- Problem to work on -
Repeat the listing below exactly as given.

- Study material -
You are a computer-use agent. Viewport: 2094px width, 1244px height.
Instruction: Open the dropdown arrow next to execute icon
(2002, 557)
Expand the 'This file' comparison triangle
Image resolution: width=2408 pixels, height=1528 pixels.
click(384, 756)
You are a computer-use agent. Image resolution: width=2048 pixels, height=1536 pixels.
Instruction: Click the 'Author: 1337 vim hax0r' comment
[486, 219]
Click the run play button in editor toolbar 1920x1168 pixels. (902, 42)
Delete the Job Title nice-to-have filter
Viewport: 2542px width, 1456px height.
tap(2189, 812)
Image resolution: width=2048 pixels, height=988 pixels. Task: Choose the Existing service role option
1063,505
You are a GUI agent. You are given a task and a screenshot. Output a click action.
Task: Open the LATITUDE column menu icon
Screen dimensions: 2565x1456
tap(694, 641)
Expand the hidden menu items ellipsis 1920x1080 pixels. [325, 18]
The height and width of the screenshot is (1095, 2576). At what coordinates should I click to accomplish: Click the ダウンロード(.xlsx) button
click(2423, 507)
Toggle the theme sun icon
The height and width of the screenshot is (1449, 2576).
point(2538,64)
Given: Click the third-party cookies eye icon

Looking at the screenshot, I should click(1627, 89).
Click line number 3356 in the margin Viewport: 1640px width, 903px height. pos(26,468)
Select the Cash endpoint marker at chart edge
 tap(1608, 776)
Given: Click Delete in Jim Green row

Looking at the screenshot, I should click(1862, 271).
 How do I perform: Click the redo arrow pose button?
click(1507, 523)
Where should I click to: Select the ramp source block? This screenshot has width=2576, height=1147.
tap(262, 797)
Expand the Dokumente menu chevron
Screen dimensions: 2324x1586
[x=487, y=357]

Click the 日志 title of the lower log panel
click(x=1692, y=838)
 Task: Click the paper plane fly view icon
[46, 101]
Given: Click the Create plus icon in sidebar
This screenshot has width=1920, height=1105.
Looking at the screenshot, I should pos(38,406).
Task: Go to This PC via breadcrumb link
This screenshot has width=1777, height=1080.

- Response to this task -
You are a computer-use agent. Viewport: 2094px width, 1244px height.
Instruction: Open the dropdown arrow next to execute icon
(2002, 557)
Expand the 'This file' comparison triangle
Image resolution: width=2408 pixels, height=1528 pixels.
click(384, 756)
You are a computer-use agent. Image resolution: width=2048 pixels, height=1536 pixels.
Instruction: Click the 'Author: 1337 vim hax0r' comment
[486, 219]
Click the run play button in editor toolbar 1920x1168 pixels. (902, 42)
Delete the Job Title nice-to-have filter
Viewport: 2542px width, 1456px height.
tap(2189, 812)
Image resolution: width=2048 pixels, height=988 pixels. Task: Choose the Existing service role option
1063,505
You are a GUI agent. You are given a task and a screenshot. Output a click action.
Task: Open the LATITUDE column menu icon
Screen dimensions: 2565x1456
tap(694, 641)
Expand the hidden menu items ellipsis 1920x1080 pixels. [325, 18]
The height and width of the screenshot is (1095, 2576). At what coordinates should I click to accomplish: Click the ダウンロード(.xlsx) button
click(2423, 507)
Toggle the theme sun icon
The height and width of the screenshot is (1449, 2576).
point(2538,64)
Given: Click the third-party cookies eye icon

Looking at the screenshot, I should click(1627, 89).
Click line number 3356 in the margin Viewport: 1640px width, 903px height. pos(26,468)
Select the Cash endpoint marker at chart edge
 tap(1608, 776)
Given: Click Delete in Jim Green row

Looking at the screenshot, I should click(1862, 271).
 How do I perform: Click the redo arrow pose button?
click(1507, 523)
Where should I click to: Select the ramp source block? This screenshot has width=2576, height=1147.
tap(262, 797)
Expand the Dokumente menu chevron
Screen dimensions: 2324x1586
[x=487, y=357]

Click the 日志 title of the lower log panel
click(x=1692, y=838)
 Task: Click the paper plane fly view icon
[46, 101]
Given: Click the Create plus icon in sidebar
This screenshot has width=1920, height=1105.
Looking at the screenshot, I should pos(38,406).
Task: Go to This PC via breadcrumb link
This screenshot has width=1777, height=1080.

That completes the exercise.